What contemporary discourses of sovereignty obscure is precisely what Hobbes and the classical liberals obscure: the economic and political basis of power. The fact that these discourses tie sovereignty to notions of biopower and cannot, aside from getting lost in an ideology of sovereign power without grasping it as an ideology, say anything about power beyond referring to it pejoratively demonstrates the limits of this discourse.

But these limits were already charted in Anti-Duhring, as I have long maintained, when Engels attacked Eugen Duhring's eerily similar conception of power. Duhring was still caught up in the liberal language of sovereignty and power which is why, using liberal appeals to Robinson Crusoe myths, he argued that the basis of ruling class sovereignty was simply violence/force/power. Crusoe with a sword dictating to Friday. Engels, as we know, mocked his nursery tale fable by asking what would happen if Friday showed up with a gun. The corollary was that neither guns nor swords grow from trees and thus all talk of power and its sovereignty must necessarily require us to ask about its origins: there are economic processes that make these weapons that are used to violently enforce power, there are political structures that enable and protect these processes. Power is not unqualified; it is economic and political.

Hence recourse to the discourse of the sovereign in contemporary theory only tells us something about the ideology of the class in power. Corollaries of biopower, governmentality, and control are equally meaningless if we cannot grasp the mode of production and the state form that enable particular class structures.


So let's return to Lenin's conception of the state. Against this mystified recourse to sovereignty we have a materialist analysis that provides us with a far clearer analysis of power as it is deployed and managed by a state. Indeed, the Leninist analysis emerges against the simplistic conceptions of sovereignty that found liberal state theories.

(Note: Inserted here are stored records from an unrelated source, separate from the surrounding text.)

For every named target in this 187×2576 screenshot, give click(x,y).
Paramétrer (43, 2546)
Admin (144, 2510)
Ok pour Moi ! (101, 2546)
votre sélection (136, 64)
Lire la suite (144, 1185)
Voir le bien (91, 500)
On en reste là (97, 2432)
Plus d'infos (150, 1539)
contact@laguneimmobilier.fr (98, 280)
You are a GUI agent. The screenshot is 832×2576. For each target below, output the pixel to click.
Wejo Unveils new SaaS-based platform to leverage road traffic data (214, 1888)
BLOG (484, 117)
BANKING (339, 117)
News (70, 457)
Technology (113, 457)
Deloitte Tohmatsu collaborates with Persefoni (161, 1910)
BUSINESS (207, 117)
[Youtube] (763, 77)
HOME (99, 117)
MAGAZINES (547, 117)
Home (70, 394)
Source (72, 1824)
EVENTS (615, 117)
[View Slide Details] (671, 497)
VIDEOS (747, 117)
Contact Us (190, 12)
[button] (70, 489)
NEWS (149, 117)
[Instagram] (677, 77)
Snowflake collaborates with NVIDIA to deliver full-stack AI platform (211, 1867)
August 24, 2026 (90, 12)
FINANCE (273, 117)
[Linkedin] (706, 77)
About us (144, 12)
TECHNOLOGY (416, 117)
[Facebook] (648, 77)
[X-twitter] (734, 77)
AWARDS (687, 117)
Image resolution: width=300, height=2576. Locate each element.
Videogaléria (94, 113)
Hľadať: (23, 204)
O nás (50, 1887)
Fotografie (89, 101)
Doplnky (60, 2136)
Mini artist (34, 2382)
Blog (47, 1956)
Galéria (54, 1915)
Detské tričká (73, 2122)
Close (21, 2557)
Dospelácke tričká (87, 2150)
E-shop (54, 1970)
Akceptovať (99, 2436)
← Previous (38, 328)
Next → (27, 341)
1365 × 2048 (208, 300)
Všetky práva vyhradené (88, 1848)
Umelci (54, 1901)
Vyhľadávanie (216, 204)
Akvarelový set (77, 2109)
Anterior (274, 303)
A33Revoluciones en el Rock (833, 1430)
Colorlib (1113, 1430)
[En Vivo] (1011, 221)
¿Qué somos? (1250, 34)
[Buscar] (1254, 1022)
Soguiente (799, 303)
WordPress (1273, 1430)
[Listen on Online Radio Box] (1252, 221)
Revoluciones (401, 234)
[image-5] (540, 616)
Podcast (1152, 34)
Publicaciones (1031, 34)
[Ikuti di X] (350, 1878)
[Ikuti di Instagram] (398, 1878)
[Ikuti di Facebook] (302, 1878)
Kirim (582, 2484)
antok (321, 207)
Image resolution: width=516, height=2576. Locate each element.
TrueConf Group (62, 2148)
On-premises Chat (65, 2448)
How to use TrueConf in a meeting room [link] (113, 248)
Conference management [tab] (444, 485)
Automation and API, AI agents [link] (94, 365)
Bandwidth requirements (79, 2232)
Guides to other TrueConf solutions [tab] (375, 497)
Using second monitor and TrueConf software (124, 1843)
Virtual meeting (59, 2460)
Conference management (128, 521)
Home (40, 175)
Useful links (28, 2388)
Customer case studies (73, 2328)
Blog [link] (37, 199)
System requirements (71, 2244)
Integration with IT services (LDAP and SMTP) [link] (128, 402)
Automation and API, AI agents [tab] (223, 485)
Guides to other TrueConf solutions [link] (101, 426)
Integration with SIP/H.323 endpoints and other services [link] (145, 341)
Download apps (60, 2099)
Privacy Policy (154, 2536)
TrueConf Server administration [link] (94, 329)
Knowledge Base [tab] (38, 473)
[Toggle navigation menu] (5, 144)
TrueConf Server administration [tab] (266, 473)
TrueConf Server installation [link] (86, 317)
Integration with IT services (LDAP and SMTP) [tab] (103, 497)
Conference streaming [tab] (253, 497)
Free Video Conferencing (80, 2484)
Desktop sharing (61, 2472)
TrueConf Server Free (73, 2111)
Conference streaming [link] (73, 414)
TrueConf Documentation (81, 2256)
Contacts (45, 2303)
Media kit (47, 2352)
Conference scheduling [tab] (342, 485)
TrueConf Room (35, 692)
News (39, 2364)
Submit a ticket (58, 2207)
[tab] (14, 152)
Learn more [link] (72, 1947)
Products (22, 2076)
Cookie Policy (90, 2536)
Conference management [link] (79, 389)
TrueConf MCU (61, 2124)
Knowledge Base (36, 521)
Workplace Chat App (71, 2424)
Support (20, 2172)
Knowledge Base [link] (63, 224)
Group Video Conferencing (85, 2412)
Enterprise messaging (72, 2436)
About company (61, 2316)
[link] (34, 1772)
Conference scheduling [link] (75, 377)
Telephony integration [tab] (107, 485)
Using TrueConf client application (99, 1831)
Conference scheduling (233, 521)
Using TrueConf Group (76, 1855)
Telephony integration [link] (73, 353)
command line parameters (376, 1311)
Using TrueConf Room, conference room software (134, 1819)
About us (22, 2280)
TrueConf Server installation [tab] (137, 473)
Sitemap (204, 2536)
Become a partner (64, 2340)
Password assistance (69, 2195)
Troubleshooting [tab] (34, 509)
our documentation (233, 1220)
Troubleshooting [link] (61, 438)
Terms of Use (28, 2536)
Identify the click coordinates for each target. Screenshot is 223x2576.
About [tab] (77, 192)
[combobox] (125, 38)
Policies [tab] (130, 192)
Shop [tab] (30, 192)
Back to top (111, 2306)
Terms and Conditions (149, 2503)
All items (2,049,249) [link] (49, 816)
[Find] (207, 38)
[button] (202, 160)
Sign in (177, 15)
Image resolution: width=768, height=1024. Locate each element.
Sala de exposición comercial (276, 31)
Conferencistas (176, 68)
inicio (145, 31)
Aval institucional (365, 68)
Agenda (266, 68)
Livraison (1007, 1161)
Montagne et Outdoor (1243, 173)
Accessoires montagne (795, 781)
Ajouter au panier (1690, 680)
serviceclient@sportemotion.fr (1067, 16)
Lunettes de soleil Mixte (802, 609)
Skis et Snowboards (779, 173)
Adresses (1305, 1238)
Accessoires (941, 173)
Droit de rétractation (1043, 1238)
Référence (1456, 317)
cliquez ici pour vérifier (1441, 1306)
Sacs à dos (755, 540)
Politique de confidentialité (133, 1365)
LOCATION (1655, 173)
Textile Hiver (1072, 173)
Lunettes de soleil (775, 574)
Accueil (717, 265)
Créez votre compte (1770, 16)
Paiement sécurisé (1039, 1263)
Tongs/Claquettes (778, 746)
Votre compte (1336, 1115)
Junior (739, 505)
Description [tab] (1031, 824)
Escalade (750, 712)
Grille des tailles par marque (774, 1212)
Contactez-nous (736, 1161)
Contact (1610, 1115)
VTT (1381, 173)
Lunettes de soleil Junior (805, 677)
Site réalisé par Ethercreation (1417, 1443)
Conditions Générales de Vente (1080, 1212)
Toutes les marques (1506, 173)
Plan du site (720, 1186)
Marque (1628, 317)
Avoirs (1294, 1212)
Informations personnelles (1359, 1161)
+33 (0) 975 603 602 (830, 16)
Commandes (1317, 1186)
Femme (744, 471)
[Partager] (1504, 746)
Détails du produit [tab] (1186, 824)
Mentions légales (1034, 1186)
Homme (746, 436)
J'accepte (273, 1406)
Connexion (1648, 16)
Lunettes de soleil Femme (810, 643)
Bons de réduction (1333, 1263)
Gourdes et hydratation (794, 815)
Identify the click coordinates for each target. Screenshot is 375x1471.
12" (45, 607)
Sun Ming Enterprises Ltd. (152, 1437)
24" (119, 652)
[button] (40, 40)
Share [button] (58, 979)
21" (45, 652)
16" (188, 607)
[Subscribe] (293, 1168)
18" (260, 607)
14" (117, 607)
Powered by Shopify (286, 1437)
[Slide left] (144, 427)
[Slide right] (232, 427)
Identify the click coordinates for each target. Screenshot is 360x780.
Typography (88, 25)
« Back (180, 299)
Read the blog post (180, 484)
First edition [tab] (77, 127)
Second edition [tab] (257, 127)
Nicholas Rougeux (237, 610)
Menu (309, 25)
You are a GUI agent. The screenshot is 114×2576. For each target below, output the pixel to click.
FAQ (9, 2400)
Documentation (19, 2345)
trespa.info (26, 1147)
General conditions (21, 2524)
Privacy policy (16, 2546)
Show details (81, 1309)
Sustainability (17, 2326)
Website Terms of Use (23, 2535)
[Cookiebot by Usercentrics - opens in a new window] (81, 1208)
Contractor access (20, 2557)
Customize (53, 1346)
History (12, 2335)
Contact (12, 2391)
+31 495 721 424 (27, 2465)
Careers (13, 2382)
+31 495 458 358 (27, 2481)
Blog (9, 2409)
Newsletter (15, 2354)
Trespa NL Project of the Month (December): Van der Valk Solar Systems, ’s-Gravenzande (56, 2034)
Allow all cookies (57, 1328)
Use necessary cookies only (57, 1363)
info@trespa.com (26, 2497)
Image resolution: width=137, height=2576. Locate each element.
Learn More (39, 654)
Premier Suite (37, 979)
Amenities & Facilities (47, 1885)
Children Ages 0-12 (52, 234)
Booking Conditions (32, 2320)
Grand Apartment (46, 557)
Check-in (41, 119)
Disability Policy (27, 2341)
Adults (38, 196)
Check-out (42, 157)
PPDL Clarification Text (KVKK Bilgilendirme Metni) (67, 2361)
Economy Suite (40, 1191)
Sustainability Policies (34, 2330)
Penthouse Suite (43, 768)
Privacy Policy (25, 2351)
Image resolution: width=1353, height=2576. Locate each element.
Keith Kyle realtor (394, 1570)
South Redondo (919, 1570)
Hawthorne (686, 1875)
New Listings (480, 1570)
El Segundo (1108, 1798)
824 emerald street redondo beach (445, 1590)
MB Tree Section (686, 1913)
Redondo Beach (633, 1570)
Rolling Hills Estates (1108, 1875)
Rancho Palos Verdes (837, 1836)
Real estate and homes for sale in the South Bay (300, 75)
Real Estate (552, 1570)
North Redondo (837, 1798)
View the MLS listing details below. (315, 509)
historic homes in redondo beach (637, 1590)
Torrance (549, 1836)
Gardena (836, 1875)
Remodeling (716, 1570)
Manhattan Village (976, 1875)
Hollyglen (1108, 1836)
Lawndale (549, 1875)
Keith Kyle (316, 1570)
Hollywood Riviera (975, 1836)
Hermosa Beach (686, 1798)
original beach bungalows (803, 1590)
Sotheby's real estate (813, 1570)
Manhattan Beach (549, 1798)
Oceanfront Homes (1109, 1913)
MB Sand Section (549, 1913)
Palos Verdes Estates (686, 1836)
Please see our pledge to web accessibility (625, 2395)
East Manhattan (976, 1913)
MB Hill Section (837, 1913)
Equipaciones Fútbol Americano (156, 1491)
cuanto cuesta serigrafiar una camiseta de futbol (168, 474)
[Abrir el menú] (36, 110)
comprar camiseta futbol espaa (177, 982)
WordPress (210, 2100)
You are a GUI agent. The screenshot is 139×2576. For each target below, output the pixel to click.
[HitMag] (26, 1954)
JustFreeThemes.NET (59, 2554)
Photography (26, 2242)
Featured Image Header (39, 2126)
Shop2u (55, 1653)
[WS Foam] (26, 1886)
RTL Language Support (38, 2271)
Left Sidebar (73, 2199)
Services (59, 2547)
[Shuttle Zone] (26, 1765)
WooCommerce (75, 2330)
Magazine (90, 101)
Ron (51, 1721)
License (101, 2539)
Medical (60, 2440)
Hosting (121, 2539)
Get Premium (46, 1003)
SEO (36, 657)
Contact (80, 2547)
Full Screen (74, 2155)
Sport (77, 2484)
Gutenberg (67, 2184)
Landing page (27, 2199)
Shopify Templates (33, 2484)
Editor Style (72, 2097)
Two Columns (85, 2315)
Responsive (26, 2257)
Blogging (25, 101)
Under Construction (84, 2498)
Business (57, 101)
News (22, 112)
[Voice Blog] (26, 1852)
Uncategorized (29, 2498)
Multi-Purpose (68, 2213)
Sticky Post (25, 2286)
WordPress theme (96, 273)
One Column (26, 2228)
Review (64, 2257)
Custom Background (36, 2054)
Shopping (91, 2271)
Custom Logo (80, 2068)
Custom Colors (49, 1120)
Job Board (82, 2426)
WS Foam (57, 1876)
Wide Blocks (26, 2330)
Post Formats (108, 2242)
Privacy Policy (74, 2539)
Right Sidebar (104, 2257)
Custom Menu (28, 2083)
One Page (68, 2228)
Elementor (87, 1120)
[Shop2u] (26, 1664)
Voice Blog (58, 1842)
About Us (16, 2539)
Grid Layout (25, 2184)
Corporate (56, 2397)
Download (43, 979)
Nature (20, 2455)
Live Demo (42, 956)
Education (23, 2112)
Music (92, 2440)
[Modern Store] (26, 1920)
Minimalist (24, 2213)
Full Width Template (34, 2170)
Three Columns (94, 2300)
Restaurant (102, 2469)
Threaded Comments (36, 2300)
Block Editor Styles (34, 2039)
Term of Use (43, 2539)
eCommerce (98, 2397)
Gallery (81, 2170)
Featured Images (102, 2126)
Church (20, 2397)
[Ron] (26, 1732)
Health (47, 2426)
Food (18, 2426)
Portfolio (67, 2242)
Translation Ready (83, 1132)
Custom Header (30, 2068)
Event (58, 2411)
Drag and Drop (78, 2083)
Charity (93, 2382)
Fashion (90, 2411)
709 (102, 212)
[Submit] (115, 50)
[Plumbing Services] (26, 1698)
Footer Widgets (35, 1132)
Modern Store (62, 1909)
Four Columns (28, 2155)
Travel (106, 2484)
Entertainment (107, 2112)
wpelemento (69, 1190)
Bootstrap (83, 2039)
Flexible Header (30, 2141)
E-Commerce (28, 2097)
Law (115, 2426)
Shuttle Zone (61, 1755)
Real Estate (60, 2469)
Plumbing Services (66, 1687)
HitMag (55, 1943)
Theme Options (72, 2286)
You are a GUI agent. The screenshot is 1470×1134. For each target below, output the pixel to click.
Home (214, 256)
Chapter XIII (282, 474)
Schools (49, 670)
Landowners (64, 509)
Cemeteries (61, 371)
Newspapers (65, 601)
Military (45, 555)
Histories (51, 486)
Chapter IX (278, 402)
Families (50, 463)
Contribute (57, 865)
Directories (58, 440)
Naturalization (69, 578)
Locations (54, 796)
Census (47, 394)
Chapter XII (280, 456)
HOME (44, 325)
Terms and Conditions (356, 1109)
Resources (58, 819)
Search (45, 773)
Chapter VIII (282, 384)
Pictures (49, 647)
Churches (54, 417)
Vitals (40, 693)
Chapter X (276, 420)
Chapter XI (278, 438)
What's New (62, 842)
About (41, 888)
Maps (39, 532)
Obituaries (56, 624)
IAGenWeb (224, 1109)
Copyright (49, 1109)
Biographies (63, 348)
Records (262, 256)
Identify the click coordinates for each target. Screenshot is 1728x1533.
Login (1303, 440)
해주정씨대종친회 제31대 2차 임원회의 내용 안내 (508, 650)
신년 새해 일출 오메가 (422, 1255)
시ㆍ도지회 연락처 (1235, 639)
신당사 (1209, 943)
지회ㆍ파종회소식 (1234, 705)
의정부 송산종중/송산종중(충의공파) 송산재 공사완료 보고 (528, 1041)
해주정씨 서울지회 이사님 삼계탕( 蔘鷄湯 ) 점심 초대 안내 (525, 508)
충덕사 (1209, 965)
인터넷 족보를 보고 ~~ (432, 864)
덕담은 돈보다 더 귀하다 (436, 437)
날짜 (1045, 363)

First of all, the state does not emerge as a social contract of reconciliation. Rather, the state emerges at that juncture of human existence where social classes emerge and, because class struggle is a fact, the state is founded on the fact that the interests of oppositional classes are irreconcilable. It is the political shell of a mode of production designed to protect this mode of protection in the interests of its dominant class. 

Secondly, what we can call "sovereignty" is the enforced will of the class in power. That class is sovereign according to the logic of the mode of production and maintains its so-called sovereignty because of a state that protects its class power. Hence, speaking of something called "sovereignty" without examining the meaning of particular states that instantiate a sovereign class, and grasping states as instruments of class rule, misses the point.

Thirdly, there is no social contract beyond its ideological deployment in class struggle. No state arose because of the desire to compromise; the state emerges at that juncture of human existence where compromise is impossible, where class power needs to be protected and the ruling class requires a political structure (which includes repressive and ideological institutions, both coercion and enforced consent) to promulgate its domination. But creating myths about social contract, about a sovereignty that obscures class struggle, is useful for the ruling class to propagate its hegemony as common sense.


In the end, these contemporary conceptions of sovereignty could be useful if they were understood as ideological instances of class power as it coheres in various state formations. There is no sovereignty but there are sovereignties, the latter being the story that the class in power tells itself about its right to dominate. Maybe it is the case that such a story is a variation on the same story that has been told by every class that has seen itself as sovereign in every mode of production.

Once we understand that the state is a machine wherein one class represses another we can grasp how stories about the dominant class's sovereignty emerge and are mythologized. Without this understanding we are stuck with vague conceptions of sovereignty that tell us nothing about what the state is and why it even exists, unless we are to lose ourselves in mystified notions of the state of nature.